Nella tradizionale cena con il gotha del settore assicurativo inglese Abi (Association of British Insurers), il nuovo sottosegretario all’Economia – il conservatore John Glen – ha parlato di una “opportunità genuina” per facilitare la crescita del settore, proteggere i titolari di polizze e agevolare gli investimenti a lungo termine da parte delle compagnie assicurative.
L’obiettivo di Johnson e dei suoi pare essere quindi la creazione – di nuovo – del “Solvency II”, ovvero quel regime di regolamentazioni dell’UE per il settore assicurativo, nato nel 2016 come parallela estensione di “Basilea II”, dedicato alla sostenibilità delle banche.
Il nuovo ministro della Brexit, il neo eletto ultraconservatore ed eurofobo Jacob Rees-Mogg, sembra essere stato scelto per riformare o eliminare “subito mille norme legate al vecchio cappio dell’UEe così “scatenare tutto il potenziale dell’economia britannica”.
L’Europa, però, si è mossa addirittura prima dei britannici, con un piano da 90 miliardi di euro di boost al capitale di breve termine per un settore che al momento vale 10mila miliardi. Uno smacco non indifferente per Londra, visto che uno dei vantaggi della Brexit dovrebbe essere proprio la scaltrezza e rapidità di azione.
Anche il Regno Unito si sta muovendo, ma con più lentezza, e cambiamenti significativi non sono stimati prima della metà del 2023. Solvency II resta comunque uno dei banchi di prova più importanti per Boris Johnson e il Ministro delle Finanze, Rishi Sunak. In merito, le riforme dei britannici si concentreranno su due aspetti: una riduzione sostanziosa del margine di rischio per le compagnie assicurative e una parziale deregolamentazione del “matching adjustment”, che individua quali asset possono essere utilizzati dalle compagnie assicurative per sostenere debiti o obbligazioni a lungo termine.
Tra. favorevoli alla rivoluzione “big bang” c’è la direttrice delle normative della Abi, Charlotte Clark, che al Financial Times ha dichiarato che “si tratta di un passaggio fondamentale per aumentare gli investimenti e proteggere i clienti”. Più scettico invece Sam Woods, a capo della Prudential Regulation Authority.
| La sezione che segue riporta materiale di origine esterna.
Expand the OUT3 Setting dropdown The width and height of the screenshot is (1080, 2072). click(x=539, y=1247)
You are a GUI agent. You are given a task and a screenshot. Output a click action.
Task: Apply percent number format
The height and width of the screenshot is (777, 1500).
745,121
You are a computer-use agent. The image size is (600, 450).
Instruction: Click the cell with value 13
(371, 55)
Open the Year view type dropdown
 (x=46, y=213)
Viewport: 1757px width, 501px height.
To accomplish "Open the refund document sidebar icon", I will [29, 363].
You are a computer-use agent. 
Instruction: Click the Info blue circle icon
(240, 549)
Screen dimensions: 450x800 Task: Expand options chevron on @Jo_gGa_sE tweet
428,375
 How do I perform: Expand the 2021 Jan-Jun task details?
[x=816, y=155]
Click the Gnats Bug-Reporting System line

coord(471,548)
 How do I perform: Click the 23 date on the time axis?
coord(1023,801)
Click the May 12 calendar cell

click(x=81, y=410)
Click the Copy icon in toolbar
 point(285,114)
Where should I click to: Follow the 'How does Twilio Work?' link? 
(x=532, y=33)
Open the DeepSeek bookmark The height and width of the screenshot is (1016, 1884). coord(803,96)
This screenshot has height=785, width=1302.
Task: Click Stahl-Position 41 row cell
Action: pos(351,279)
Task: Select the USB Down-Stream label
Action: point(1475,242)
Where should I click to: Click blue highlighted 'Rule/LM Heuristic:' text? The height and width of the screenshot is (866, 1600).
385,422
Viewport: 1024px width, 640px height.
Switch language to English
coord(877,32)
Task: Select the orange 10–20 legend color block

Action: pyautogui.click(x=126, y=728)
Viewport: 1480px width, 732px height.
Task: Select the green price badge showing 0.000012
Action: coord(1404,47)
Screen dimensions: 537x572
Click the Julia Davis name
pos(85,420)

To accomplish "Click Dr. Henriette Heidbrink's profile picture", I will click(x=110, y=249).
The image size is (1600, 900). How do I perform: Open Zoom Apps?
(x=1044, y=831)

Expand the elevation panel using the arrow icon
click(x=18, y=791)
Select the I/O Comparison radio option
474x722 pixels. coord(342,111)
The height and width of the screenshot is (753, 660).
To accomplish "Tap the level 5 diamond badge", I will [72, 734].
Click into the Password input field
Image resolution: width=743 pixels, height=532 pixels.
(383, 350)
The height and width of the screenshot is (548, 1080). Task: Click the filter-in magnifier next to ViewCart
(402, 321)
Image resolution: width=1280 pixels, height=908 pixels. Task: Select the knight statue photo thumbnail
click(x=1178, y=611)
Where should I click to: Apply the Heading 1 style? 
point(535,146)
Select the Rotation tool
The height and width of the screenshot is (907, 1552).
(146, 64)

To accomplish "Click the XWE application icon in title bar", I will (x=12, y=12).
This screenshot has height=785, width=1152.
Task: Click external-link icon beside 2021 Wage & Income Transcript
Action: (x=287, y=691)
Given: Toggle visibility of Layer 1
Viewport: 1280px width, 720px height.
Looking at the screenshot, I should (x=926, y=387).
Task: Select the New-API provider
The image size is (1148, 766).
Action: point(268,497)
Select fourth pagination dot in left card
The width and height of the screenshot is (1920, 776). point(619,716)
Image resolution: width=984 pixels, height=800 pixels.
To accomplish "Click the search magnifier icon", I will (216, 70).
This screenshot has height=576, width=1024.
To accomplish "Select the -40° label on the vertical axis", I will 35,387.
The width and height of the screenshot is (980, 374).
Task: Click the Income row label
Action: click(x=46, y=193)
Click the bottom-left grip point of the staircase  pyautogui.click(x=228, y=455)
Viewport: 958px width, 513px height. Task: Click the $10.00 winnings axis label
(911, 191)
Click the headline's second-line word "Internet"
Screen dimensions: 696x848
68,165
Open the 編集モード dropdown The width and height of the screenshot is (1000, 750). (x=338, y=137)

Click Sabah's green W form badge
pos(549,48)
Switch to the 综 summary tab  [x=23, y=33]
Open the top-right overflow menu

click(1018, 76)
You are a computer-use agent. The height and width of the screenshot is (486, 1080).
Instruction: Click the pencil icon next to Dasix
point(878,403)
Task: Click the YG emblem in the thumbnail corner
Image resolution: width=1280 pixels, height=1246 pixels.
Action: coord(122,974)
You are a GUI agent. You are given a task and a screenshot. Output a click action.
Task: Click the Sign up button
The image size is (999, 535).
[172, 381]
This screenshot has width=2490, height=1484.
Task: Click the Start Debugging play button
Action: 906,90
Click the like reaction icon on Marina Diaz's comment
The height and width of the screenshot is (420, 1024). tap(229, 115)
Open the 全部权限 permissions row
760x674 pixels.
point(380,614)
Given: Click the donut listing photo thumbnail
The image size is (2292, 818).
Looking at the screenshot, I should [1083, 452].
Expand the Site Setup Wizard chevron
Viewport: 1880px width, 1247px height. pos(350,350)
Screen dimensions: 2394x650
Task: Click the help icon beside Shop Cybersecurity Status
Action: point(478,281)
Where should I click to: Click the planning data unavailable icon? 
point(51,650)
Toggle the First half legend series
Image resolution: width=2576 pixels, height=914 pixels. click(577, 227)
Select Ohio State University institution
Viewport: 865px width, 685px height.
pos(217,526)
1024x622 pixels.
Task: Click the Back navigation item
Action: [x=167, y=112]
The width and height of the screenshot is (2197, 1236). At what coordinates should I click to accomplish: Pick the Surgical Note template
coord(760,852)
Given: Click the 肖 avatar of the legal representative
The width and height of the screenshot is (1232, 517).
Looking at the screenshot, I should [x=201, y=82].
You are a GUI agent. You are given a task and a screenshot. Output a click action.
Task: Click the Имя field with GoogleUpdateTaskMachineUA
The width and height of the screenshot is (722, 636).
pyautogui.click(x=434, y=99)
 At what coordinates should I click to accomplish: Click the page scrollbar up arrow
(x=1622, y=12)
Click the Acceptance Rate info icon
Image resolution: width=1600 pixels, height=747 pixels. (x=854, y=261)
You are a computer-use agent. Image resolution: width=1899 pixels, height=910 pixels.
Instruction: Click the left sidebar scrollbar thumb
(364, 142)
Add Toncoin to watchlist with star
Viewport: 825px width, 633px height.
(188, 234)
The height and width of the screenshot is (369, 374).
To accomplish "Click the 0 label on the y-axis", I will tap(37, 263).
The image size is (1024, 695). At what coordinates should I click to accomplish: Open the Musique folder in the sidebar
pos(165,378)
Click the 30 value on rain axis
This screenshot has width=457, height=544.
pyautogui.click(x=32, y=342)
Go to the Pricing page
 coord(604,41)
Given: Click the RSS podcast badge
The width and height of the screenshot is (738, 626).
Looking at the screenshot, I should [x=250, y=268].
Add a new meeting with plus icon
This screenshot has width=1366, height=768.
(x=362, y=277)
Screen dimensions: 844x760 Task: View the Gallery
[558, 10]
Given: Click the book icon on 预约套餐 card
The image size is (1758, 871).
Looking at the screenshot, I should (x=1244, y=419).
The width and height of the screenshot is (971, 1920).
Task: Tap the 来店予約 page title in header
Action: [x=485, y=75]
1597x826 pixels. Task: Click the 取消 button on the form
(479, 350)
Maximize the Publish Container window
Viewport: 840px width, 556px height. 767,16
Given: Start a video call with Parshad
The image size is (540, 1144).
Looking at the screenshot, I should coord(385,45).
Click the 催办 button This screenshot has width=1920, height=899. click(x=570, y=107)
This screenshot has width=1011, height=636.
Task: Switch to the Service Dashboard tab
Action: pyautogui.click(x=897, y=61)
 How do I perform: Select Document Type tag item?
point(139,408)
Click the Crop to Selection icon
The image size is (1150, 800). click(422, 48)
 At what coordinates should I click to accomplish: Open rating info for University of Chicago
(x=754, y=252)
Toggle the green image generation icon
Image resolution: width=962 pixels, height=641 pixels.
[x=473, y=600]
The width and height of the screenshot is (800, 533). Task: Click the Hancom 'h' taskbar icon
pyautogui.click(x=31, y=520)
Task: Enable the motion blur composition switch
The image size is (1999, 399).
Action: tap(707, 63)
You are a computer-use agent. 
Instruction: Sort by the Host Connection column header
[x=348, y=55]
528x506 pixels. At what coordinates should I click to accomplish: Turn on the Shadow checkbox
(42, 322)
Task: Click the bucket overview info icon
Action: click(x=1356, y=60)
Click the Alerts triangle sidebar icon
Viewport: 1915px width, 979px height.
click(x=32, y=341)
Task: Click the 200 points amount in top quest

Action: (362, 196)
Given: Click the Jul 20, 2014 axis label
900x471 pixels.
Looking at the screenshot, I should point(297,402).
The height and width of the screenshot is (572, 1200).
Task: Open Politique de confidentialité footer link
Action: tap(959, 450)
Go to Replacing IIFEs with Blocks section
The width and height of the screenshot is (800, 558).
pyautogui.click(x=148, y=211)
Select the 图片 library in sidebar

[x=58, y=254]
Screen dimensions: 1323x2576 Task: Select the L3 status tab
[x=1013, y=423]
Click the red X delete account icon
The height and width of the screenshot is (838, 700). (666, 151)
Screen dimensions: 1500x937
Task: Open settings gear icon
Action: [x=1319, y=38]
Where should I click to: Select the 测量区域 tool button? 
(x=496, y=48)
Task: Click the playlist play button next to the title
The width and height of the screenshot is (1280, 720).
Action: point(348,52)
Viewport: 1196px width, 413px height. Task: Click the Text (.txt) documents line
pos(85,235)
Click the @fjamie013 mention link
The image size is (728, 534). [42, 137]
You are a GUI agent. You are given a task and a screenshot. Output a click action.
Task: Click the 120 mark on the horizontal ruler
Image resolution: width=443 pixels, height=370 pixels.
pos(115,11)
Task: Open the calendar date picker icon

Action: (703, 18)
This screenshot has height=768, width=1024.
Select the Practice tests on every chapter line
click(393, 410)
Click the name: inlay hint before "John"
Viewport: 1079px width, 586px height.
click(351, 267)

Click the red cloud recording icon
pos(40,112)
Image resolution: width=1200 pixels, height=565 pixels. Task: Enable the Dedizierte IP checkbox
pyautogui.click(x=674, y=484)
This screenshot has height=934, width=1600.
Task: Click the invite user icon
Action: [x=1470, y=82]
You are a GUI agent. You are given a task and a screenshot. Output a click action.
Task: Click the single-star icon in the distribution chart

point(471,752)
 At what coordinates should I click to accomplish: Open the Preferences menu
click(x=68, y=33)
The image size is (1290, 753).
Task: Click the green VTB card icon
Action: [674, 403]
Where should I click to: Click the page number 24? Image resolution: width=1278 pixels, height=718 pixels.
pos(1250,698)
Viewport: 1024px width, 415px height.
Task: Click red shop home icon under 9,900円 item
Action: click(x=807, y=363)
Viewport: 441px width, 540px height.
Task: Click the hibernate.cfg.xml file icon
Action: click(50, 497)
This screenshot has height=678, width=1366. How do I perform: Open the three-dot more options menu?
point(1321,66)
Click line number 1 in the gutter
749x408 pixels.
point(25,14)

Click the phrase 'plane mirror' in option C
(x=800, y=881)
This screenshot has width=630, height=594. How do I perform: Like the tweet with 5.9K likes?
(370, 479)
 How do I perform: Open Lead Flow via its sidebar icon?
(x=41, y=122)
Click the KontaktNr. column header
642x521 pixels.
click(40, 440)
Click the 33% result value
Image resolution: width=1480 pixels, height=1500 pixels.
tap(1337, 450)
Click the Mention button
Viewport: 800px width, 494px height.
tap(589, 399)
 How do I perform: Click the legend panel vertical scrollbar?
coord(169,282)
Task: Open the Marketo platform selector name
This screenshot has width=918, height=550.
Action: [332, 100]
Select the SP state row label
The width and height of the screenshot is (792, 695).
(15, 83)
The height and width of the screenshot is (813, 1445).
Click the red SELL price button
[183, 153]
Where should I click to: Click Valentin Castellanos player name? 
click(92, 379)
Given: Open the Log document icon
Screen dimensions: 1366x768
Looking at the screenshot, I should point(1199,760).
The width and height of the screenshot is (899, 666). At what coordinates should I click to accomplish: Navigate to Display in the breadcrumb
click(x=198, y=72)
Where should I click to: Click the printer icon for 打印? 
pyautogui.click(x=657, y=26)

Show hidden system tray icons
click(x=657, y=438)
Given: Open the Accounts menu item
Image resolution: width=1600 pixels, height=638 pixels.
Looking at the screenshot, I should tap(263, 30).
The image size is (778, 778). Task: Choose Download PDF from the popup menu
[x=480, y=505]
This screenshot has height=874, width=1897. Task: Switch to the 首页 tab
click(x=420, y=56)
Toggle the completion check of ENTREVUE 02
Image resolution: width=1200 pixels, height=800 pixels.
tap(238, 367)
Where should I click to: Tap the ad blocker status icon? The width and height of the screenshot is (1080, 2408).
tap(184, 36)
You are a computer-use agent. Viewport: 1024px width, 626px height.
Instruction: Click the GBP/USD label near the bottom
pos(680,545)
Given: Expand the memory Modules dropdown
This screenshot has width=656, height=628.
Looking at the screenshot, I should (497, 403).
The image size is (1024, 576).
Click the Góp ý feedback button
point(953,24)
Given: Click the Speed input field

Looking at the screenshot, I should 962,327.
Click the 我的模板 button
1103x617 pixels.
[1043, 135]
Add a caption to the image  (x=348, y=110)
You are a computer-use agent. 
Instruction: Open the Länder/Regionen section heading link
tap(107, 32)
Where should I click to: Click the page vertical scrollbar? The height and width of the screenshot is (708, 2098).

Insomma, non sarà così semplice come annunciato dai brexiter, non solo per i rischi di stabilità del settore ma anche perché non è detto che “l’allentamento sui capitali e risk margin comporti subito una immissione importante di denari e asset nell’economia reale”.
La sensazione è quindi che il Regno Unito abbia buoni propositi, ma poco altro, come dimostrerebbe anche il vacuum sulle regole della finanza post Brexit. Non avendo trovato un accordo con la UE sulla materia specifica, la City resta in un limbo. A Londra si cercano idee, tanto che il nuovo ministro della Brexit, Rees-Mogg, scriveva ai cittadini: “inviatemi le vostre proposte, sono ben accette”.